Conceitos essenciais
Frankenstein introduces a tri-plane diffusion-based framework for generating semantic-compositional 3D scenes in a single pass.
Resumo
The content introduces Frankenstein, a novel approach for generating semantic-compositional 3D scenes using a tri-plane diffusion-based framework. The method allows for the simultaneous generation of multiple separated shapes, each representing a semantically meaningful part. The training process involves compressing tri-planes into a latent space and employing denoising diffusion to approximate the distribution of compositional scenes. Frankenstein demonstrates promising results in generating room interiors and human avatars with automatically separated parts, enabling various downstream applications such as part-wise re-texturing and object rearrangement.
Directory:
- Introduction
- Importance of high-quality 3D assets in computer vision and graphics applications.

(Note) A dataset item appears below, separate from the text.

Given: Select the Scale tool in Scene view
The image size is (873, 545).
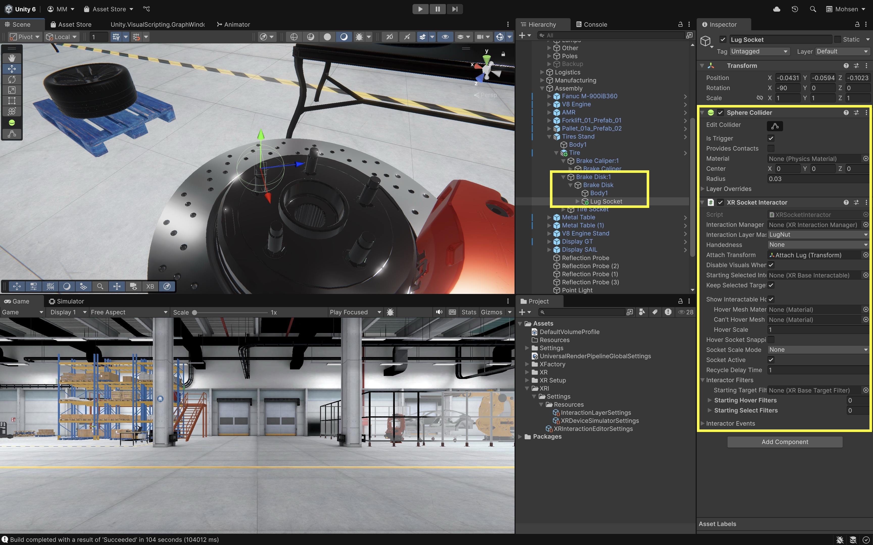Looking at the screenshot, I should (12, 90).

- Progress in denoising diffusion models and Transformers accelerating 3D generative models.
- Related Work
- Overview of studies on 3D generation models using different technical solutions.
- Method
- Details of the proposed framework for room generation task.
- Experiments
- Dataset details and implementation specifics.
- Conclusion
- Summary of Frankenstein's capabilities in generating semantic-compositional 3D scenes.
Estatísticas
Yan et al. demonstrates promising results in generating room interiors as well as human avatars with automatically separated parts.

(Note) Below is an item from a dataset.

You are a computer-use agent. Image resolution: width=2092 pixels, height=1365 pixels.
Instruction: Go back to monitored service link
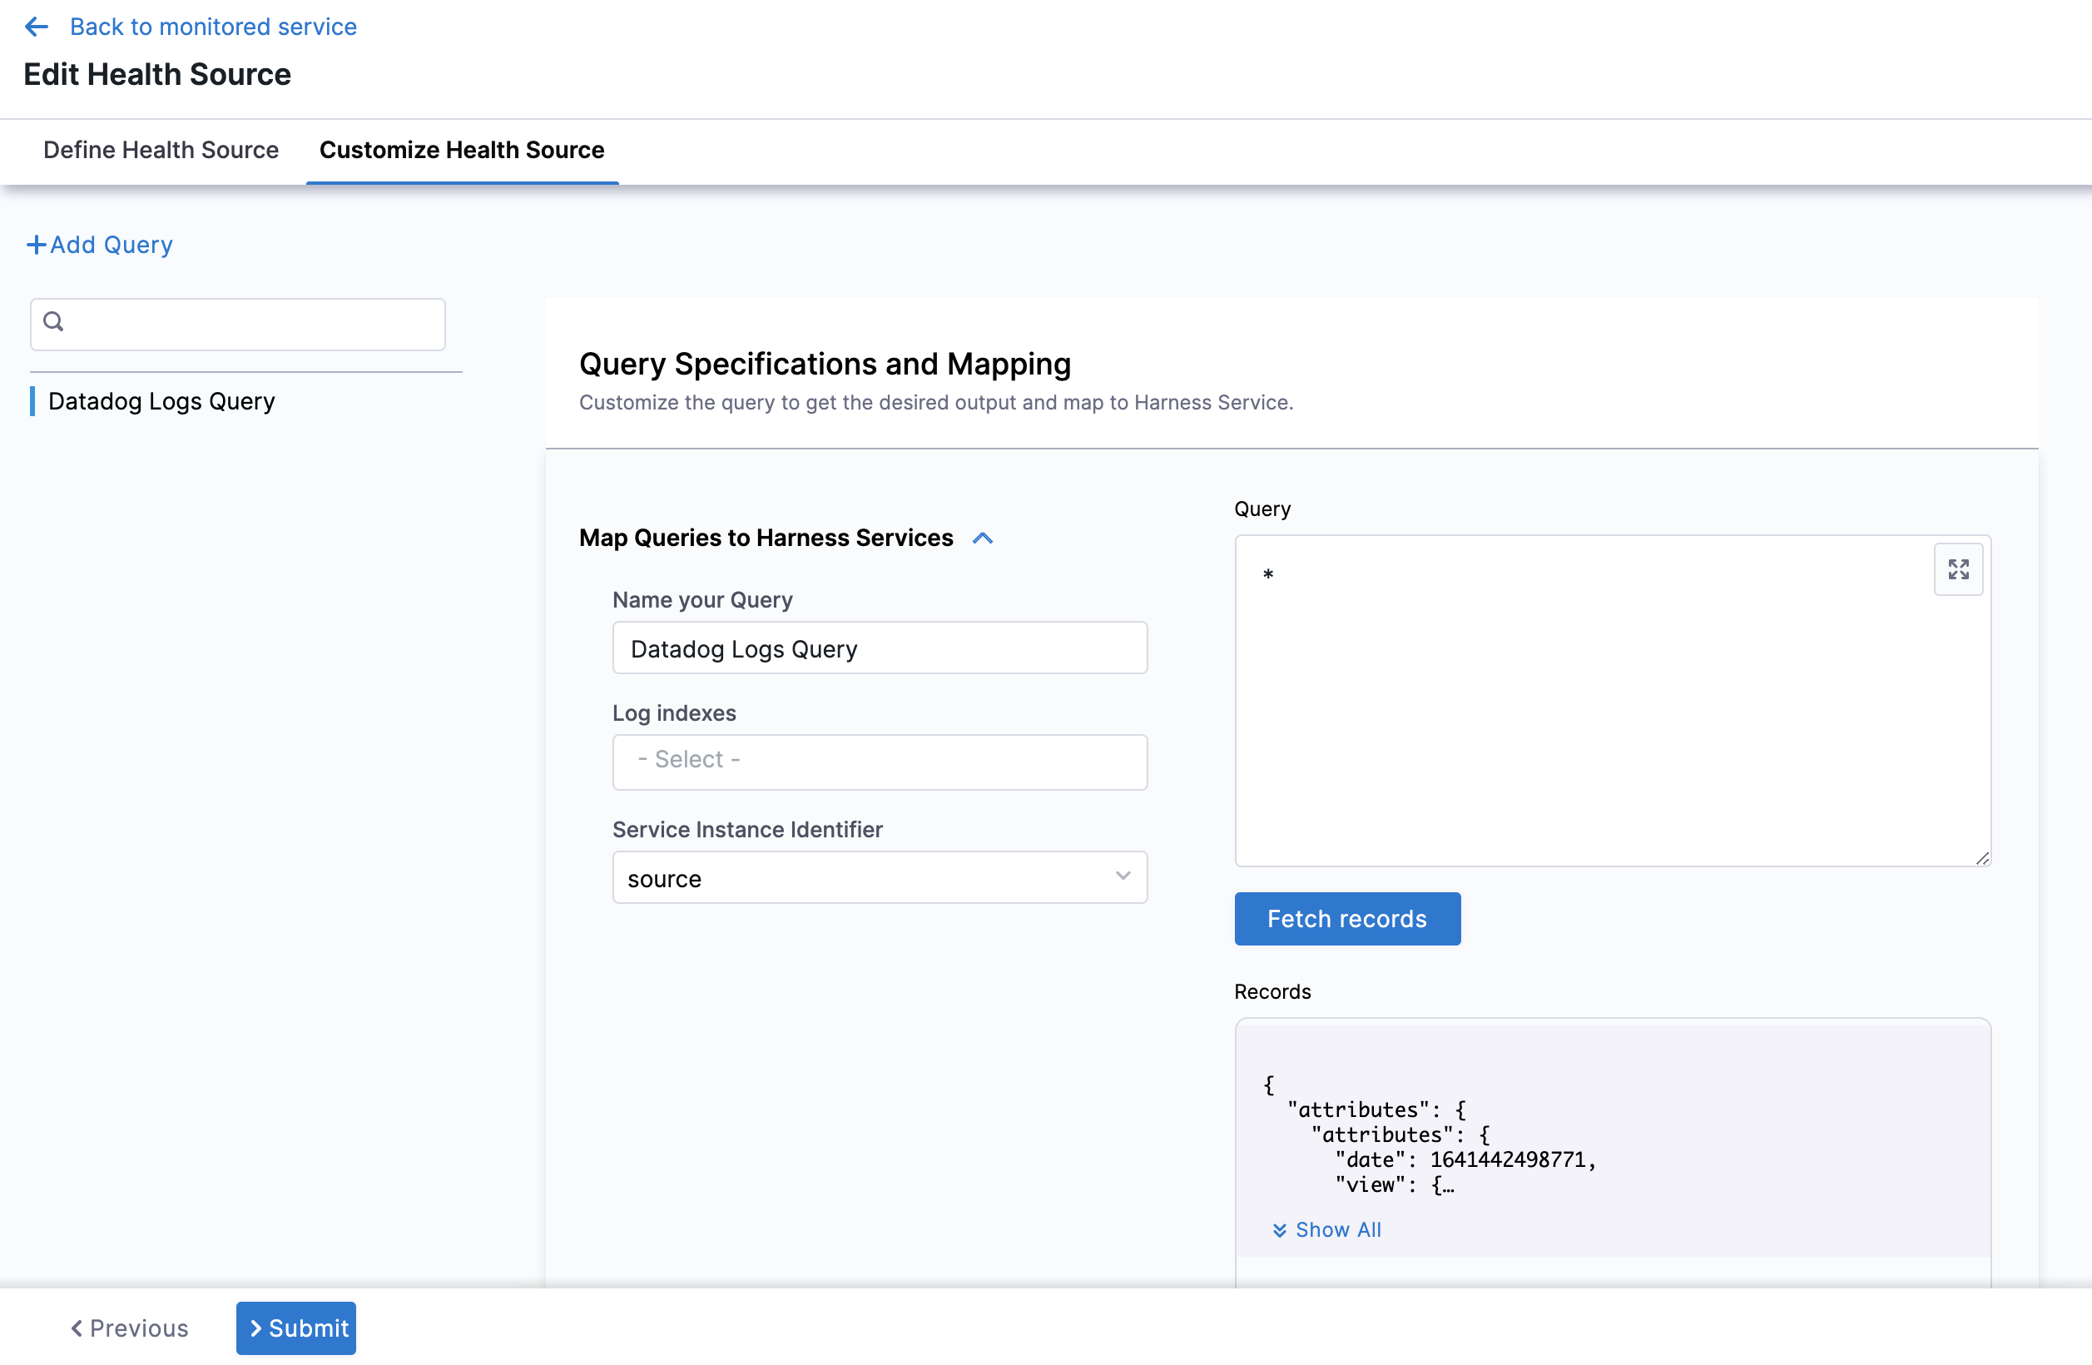213,27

The final dataset contains 2558 bedrooms with 3 classes {wall, bed, cabinet}.
Hyperparameters empirically set to L = 3, C = 32, Rh = 160, Rl = 5, M = 300000, c = 4, r = 40.
Citações
"We propose the first 3D diffusion model that can generate semantic compositional scenes in one tri-plane with a single forward pass."
"We develop a robust coarse-to-fine optimization approach to produce high-fidelity semantic-compositional tri-planes."